▸ **PROMPT**
The required output is every line from the one containing "Instruction: Click the 中原传媒 000719 title" through the last line of the listing below, copied exactly, pictures excluded.

▸ **PROVIDED DATA**

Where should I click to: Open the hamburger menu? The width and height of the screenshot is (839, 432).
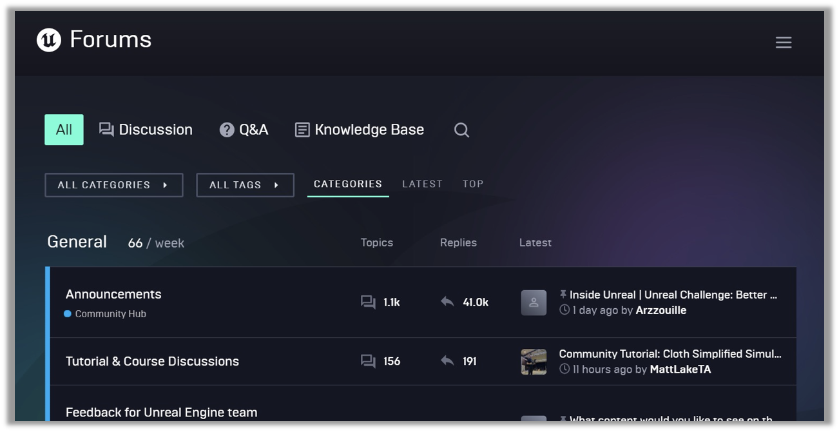click(783, 43)
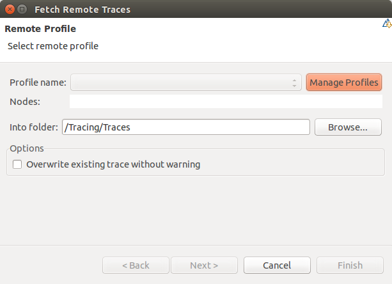The image size is (392, 284).
Task: Click the Fetch Remote Traces title bar
Action: 192,10
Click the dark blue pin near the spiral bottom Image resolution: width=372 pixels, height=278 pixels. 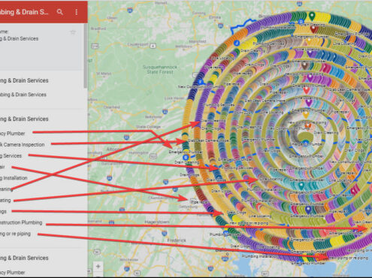click(x=308, y=210)
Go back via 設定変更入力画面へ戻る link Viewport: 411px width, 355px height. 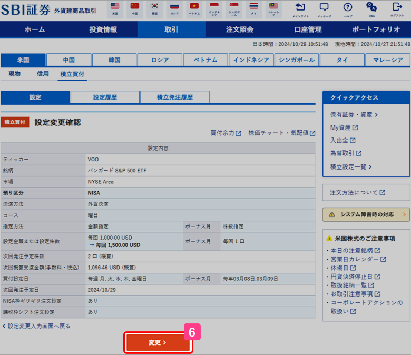[37, 326]
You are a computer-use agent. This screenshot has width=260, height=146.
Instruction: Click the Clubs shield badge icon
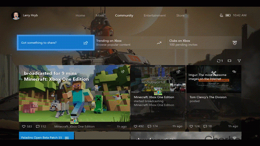(235, 43)
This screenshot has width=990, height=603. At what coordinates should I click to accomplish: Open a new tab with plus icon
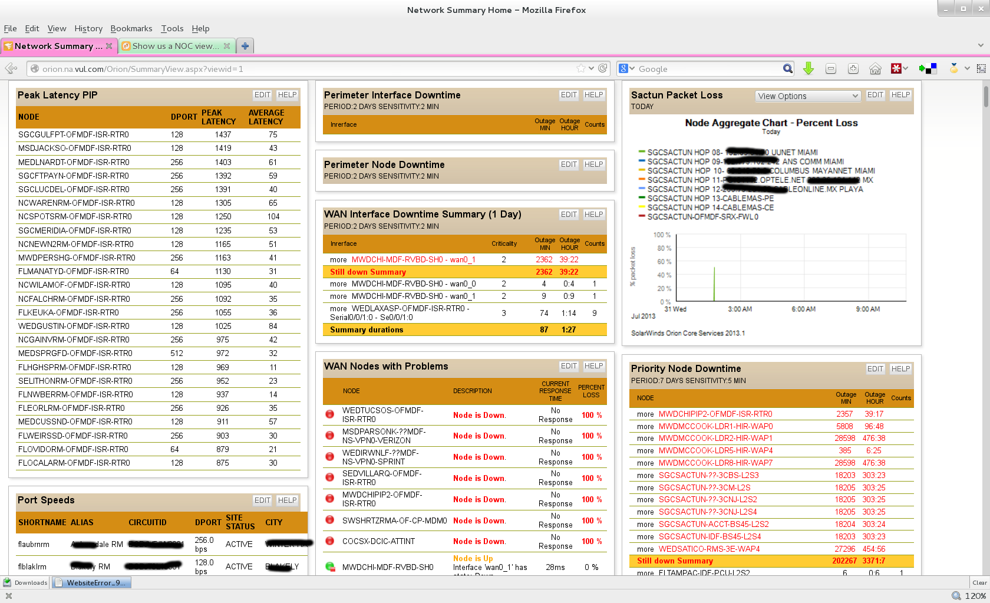coord(245,46)
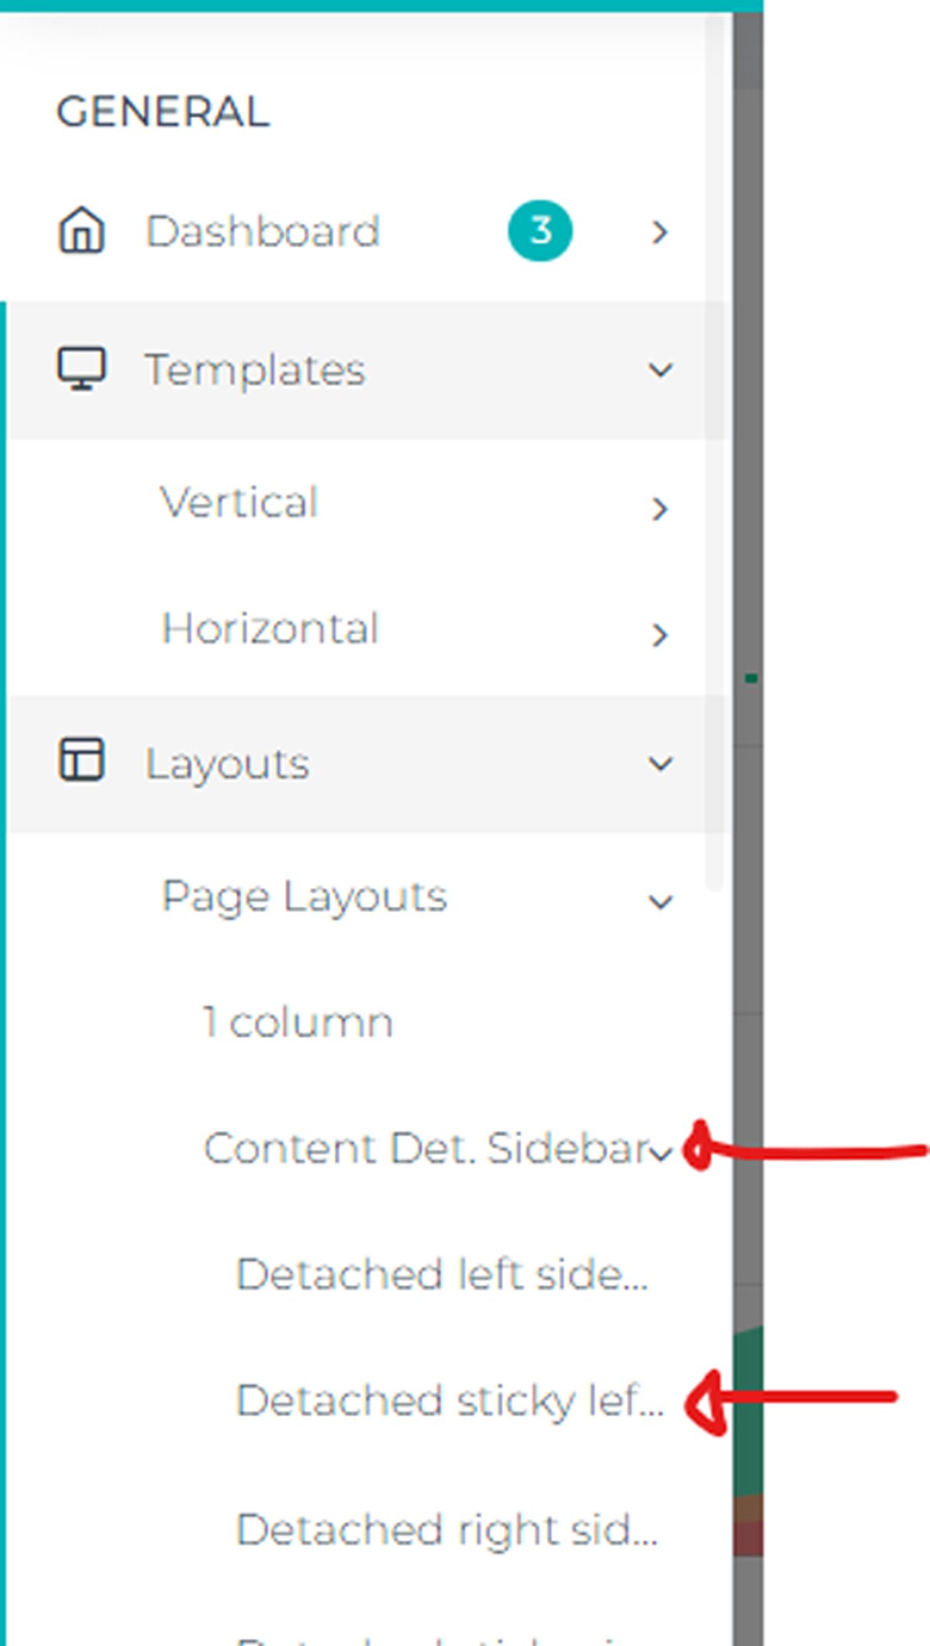930x1646 pixels.
Task: Expand the Vertical submenu arrow
Action: (x=660, y=509)
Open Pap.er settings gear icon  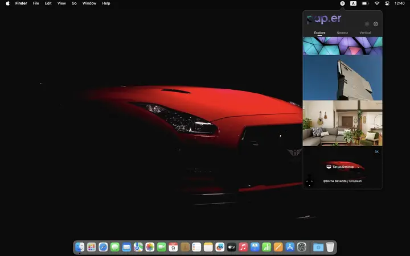point(376,24)
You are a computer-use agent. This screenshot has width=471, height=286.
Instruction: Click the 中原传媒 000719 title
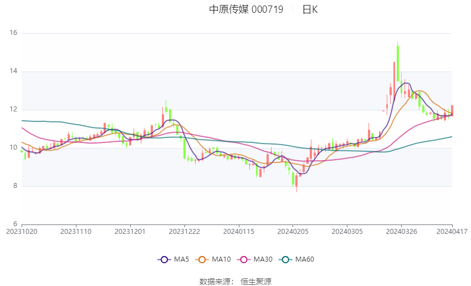coord(246,9)
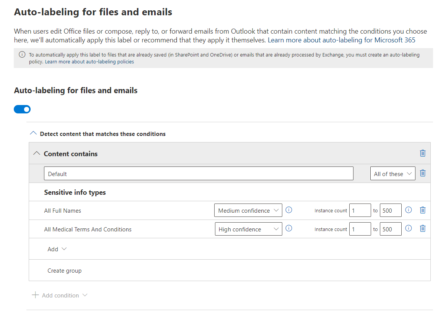Open Medium confidence dropdown for All Full Names

(248, 210)
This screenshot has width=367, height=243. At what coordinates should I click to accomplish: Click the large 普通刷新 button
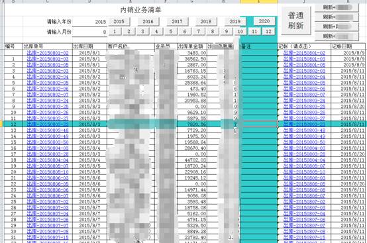[x=296, y=21]
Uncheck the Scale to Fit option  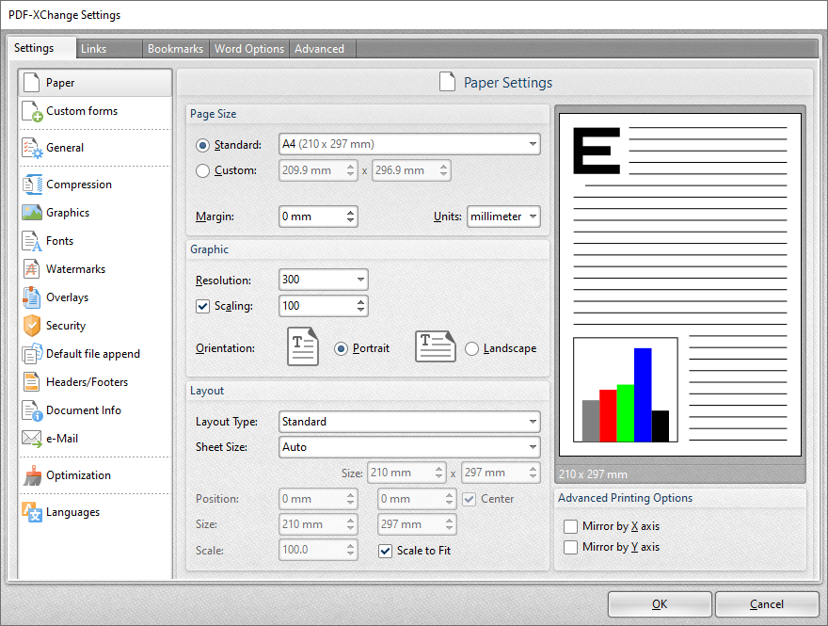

▸ **ANSWER TO THIS TASK**
Instruction: Click the 中原传媒 000719 title
coord(246,9)
Open Medium confidence dropdown for All Full Names

(248, 210)
This screenshot has width=367, height=243. At what coordinates should I click to accomplish: Click the large 普通刷新 button
[x=296, y=21]
Uncheck the Scale to Fit option  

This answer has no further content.